🎯 Exam Caveats & Quick-Reference Cheatsheet
Last-minute review — exam traps, decision trees, and must-memorise numbers
Table of Contents
- ⚠️ The Most Dangerous Exam Traps
- Trap 1 — SQL Managed Instance takes ~6 hours to provision
- Trap 2 — SQL Database Basic tier does NOT have FIFO SQL Agent
- Trap 3 — Auto-Failover Groups vs Active Geo-Replication
- Trap 4 — SQL Server on VM single instance SLA is only 99.9%
- Trap 5 — ADF Self-hosted IR vs Azure IR
- Trap 6 — Azure-SSIS IR is billed even when idle
- Trap 7 — ADF Tumbling Window vs Schedule Trigger
- Trap 8 — Stream Analytics Windowing types
- Trap 9 — Stream Analytics Reference Data is NOT live
- Trap 10 — Synapse Dedicated Pool bills even when paused (storage)

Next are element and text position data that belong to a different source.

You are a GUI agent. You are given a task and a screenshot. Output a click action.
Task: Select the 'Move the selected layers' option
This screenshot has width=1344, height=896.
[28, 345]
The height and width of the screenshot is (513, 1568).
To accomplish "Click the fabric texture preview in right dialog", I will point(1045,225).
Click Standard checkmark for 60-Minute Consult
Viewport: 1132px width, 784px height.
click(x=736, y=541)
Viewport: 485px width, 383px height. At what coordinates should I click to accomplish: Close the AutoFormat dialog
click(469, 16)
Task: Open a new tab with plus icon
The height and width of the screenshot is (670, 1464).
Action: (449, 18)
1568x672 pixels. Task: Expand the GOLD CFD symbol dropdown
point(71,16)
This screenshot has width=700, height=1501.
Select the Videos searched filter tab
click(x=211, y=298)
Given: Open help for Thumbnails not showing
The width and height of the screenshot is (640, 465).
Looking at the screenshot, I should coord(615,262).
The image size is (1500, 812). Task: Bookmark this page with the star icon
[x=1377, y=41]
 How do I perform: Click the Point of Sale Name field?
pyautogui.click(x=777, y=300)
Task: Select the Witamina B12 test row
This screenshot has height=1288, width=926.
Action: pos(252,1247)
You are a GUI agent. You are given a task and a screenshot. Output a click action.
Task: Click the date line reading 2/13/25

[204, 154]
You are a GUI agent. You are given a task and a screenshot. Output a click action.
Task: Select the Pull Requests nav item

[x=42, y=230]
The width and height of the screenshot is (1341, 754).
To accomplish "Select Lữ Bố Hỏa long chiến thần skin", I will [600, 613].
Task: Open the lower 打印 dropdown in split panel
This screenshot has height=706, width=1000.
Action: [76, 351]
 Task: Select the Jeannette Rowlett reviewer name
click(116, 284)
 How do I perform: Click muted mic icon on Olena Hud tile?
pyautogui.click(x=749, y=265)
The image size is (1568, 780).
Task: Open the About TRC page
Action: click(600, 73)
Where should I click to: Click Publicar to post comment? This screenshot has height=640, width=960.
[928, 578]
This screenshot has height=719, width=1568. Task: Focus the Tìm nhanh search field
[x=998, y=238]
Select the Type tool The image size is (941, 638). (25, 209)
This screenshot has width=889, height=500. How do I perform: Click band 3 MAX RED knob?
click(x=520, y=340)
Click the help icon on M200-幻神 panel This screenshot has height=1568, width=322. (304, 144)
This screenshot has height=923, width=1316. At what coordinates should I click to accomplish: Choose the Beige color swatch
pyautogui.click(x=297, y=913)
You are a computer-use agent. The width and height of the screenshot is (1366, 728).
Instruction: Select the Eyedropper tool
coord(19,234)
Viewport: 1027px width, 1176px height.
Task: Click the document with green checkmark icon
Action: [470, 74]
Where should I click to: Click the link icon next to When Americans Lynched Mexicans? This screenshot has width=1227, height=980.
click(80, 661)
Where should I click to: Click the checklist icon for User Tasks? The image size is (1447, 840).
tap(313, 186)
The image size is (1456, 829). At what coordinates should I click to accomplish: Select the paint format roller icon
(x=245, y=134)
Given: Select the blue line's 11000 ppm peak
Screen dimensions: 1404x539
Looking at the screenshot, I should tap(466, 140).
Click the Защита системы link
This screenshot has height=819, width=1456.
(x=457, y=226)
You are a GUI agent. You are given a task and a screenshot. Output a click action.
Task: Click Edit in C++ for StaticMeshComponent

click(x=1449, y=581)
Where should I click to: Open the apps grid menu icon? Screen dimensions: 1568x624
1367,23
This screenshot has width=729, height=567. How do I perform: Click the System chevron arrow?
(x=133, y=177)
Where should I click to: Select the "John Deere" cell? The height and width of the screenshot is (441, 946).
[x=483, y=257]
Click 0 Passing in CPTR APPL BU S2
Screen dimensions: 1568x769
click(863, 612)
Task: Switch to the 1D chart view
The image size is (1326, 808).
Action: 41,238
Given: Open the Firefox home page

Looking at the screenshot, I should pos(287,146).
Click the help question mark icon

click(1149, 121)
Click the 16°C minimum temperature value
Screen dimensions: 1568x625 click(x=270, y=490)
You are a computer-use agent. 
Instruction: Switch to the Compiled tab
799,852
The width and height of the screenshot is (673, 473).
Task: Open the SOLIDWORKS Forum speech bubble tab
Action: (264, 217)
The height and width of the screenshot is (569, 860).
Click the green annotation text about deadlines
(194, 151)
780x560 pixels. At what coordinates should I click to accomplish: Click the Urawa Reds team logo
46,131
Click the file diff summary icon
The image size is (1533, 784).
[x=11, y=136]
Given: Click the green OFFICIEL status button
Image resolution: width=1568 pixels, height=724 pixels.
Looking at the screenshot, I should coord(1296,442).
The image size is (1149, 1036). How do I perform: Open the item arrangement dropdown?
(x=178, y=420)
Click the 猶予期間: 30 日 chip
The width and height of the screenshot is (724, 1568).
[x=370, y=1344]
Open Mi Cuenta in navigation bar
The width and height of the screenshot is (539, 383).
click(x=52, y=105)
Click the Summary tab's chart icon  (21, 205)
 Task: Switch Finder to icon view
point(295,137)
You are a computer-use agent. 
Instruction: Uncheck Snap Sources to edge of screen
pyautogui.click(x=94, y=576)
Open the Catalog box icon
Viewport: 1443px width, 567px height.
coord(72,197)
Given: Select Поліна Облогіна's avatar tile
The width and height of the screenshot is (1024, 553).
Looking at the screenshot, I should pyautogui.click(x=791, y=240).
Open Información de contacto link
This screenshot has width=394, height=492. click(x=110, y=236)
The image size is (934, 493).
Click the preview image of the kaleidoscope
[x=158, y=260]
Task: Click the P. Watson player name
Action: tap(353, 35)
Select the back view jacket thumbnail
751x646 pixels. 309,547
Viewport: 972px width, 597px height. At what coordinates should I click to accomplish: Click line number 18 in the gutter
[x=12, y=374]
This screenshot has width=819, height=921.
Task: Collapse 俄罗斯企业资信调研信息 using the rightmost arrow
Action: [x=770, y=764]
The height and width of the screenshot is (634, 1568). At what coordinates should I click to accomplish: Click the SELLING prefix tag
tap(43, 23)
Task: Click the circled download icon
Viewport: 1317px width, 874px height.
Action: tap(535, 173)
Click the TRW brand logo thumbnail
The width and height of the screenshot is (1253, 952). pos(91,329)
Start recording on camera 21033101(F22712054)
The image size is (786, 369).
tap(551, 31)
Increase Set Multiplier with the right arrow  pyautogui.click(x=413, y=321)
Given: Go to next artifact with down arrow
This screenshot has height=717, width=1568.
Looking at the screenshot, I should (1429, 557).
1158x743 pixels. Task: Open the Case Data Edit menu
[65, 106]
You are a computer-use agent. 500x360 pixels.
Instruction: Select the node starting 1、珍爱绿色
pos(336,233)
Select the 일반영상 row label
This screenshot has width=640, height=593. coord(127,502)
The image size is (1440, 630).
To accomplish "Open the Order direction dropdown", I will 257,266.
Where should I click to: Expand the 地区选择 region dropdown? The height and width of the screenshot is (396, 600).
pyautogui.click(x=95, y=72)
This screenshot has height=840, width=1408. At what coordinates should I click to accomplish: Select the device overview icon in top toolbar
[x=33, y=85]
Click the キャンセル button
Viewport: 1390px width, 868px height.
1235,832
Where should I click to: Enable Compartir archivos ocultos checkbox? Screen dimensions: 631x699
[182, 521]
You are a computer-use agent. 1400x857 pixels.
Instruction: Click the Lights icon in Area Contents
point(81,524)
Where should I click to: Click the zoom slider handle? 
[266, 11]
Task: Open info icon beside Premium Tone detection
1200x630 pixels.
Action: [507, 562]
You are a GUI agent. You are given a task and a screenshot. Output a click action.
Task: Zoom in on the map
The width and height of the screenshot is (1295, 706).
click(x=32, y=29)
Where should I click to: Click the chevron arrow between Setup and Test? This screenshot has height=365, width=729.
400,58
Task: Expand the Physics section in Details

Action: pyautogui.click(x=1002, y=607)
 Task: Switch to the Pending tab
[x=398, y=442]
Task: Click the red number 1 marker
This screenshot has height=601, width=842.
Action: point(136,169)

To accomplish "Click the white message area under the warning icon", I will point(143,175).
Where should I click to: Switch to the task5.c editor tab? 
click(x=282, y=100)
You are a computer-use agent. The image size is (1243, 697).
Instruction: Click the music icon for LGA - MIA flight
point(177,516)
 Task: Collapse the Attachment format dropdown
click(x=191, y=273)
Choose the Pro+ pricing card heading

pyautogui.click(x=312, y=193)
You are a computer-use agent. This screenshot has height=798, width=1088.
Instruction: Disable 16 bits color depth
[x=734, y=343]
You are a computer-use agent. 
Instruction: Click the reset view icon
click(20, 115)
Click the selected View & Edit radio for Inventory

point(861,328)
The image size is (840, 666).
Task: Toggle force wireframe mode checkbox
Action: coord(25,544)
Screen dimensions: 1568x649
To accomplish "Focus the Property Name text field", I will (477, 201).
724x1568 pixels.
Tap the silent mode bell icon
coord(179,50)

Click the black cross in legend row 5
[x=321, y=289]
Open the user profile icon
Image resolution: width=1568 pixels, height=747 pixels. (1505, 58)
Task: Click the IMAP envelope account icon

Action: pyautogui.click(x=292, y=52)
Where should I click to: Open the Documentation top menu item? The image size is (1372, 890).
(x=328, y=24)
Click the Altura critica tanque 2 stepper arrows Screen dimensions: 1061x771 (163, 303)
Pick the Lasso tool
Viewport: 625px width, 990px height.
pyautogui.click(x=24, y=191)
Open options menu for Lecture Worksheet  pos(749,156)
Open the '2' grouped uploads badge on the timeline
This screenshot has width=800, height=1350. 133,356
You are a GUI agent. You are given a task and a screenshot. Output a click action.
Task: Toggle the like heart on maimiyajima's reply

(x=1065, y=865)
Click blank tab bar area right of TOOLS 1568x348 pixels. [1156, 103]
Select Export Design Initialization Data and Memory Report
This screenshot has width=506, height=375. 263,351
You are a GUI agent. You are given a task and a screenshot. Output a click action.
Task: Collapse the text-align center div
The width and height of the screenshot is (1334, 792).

- Trap 11 — Synapse Serverless SQL Pool is read-only
- Trap 12 — Databricks All-Purpose vs Job Clusters
- Trap 13 — Databricks Unity Catalog requires Premium
- Trap 14 — IoT Hub Basic tier has no Cloud-to-Device
- Trap 15 — IoT Hub Message Routing vs Event Grid
- Trap 16 — DPS for zero-touch provisioning, not IoT Hub alone
- 📋 Must-Memorise Numbers
- ⚡ Decision Tree — Choosing the Right Service
- 🃏 Flash Card — One-Line Definitions
- 🔑 Feature Lock-In Summary
- ✅ Final Exam Checklist
⚠️ The Most Dangerous Exam Traps
Trap 1 — SQL Managed Instance takes ~6 hours to provision
❌ “Deploy SQL Managed Instance quickly for a demo” ✅ SQL MI provisions in ~6 hours — use SQL Database for fast provisioning
Managed Instance deploys into a customer VNet and undergoes full cluster provisioning. If the scenario requires rapid deployment, the answer is SQL Database.
Trap 2 — SQL Database Basic tier does NOT have FIFO SQL Agent
❌ “Migrate on-prem SQL Server with SQL Agent jobs to SQL Database” ✅ SQL Database does NOT support SQL Server Agent — use SQL Managed Instance
SQL Agent, CLR, cross-database queries, and linked servers are only available in SQL Managed Instance or SQL Server on VM.
Trap 3 — Auto-Failover Groups vs Active Geo-Replication
❌ “Use Active Geo-Replication for transparent failover — no app changes” ✅ Active Geo-Replication requires the app to detect failover and reconnect. For transparent failover with a single connection string, use Auto-Failover Groups
Auto-Failover Groups provide a listener endpoint that survives regional failover automatically.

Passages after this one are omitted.